Caspase activity detection
Caspase activity detection kits (Beyotime, Nanjing, Jiangsu, China) helped assess caspase 3/9 activities in DNAH17-depleted NSCLC cells according to the manufacturer’s protocol.
Wound healing assay
Cells in each group were implanted into 6-well culture plates with the density of 4.0 × 106 cells/well. With the density of cell up to 80 to 90%, a 100 µl pipette tip was used to made a scratch in the monolayer in the middle of the well. Experimenters kept the tip perpendicular to the bottom of the well for maintaining a straight gap. Experimenters used solutions to wash away the detached cells and removed them three times each day. At 0 and 48 h incubation, the H1299 and 95D cell lines were photographed using the inverted microscope (Olympus, Shenzhen, Guangdong, China) and the scratch area was assessed using Image J software.
Transwell invasion assay
Matrigel (1:8, BD, Lanzhou, Gansu, China) was coated on transwell inserts’ upper chamber (with the pore size of 8 µM, Nalge Nunc Intl., NY, USA) so as to perform the for invasion assays. Experimenters placed 3 × 104 cells into the upper chamber in RPMI-1640 (0.3 ml, without serum), and placed RPMI-1640 that contained 10% FBS in the lower chamber for being used as a chemoattractant. Cells that still were in the upper chambers were removed, then 0.3% crystal violet dye was used to stain these in lower chambers and PBS was used to wash them. A light microscope (× 40) assisted in counting the obtained images. Each assay was repeated three times.
Subcellular fractionation
The PARIS Kit (Life Technologies, Haidian, Beijing, China) assisted in separating the cytosolic and nuclear fractions of the two kinds of cells. After the extraction of total RNA from both fractions, RT-PCR was further carried out to examine DNAH17-AS1 expression ratios between the nuclear fraction and the cytoplasmic fraction. GAPDH and U6 were used as the controls.

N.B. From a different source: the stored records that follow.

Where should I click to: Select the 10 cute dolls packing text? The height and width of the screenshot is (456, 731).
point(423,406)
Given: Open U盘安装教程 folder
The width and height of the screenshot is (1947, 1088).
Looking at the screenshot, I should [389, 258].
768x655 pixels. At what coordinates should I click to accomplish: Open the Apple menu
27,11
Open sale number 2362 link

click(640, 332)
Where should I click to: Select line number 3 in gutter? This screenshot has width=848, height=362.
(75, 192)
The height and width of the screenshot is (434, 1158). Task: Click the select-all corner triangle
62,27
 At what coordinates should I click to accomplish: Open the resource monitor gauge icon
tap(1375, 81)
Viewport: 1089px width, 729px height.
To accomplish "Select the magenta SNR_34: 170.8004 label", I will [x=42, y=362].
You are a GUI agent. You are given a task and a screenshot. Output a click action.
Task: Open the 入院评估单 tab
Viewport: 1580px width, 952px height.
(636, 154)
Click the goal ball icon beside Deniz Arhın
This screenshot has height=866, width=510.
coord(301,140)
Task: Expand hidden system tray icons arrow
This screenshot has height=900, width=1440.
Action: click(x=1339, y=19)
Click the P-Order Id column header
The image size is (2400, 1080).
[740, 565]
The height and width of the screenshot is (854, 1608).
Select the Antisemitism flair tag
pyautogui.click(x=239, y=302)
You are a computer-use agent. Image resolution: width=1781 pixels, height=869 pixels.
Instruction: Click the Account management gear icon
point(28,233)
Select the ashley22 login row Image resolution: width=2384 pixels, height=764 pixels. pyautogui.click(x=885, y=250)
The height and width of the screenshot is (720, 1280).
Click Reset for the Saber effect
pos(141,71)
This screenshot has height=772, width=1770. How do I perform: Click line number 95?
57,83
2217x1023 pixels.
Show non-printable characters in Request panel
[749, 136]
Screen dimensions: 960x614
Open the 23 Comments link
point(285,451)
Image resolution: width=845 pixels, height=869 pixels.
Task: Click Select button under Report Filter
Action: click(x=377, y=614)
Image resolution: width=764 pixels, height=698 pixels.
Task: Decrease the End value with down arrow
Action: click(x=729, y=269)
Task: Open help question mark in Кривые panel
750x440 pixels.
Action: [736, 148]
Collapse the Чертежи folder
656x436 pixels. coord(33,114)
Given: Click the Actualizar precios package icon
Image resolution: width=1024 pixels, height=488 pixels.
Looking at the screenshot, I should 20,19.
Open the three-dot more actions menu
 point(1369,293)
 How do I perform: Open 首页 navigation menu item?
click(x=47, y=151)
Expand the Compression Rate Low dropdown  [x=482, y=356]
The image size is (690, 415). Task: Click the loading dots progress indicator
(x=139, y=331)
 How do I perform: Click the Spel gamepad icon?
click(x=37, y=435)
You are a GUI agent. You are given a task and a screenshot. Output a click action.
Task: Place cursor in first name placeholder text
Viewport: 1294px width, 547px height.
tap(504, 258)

Luciferase reporter assays
Experimenters synthesized the full fragments or mutant of DNAH17-AS1 that contained putative miR-877-5p-binding sites in the DNAH17-AS1, followed by cloning them into downstream of the firefly luciferase gene in the pGL3 plasmids (Promega Corporation, Hangzhou, Zhejiang, China), with the name of pGL3-DNAH17-AS1-wild type (Wt) and pGL3-DNAH17-AS1-mutant (Mut). Also, PCR helped to amplify the 3’UTR of CCNA2 that contained predicted miR-877-5p -binding sites or mutant sites, which were then inserted into pGL3 plasmids, with the name of pGL3-miR-877-5p -3’UTR-Wt1, pGL3-miR-877-5p-3’UTR-Mut, pGL3- miR-877-5p-3’UTR-Wt2 and pGL3- miR-877-5p-3’UTR-Mut2. Cells grew in the 96-well plate, followed by being were co-transfected using Lipofectamie 2000 (Invitrogen, Suzhou, Jiangsu, China). Cells were harvested 48 h after being transfected and the Dual-Luciferase reporter assay system (Promega, Guangzhou, Guangdong, China) was employed for measuring the luciferase activity following manufacturer’s protocol.
Statistical analysis
SPSS software, version 19.0 (SPSS, Chicago, IL, USA) assisted in performing the statistical analysis. Chi-square test or student’s t-test helped to analyze the difference between the two groups. The multi-group comparison was performed using one-way analysis of variance. The paired comparison was performed by SNK approach. Receiver-operating characteristic (ROC) curves assisted in evaluating the performance of CCNA2 and DNAH17-AS1 to discriminate NSCLC specimens from normal lung tissues. The survival rate was calculated with the Kaplan-Meier method and the calculated survival rates were compared with the log-rank test. The significance of survival variables was analyzed using the Cox multivariate proportional hazards model. The value of p < 0.05 was considered with statistical significance.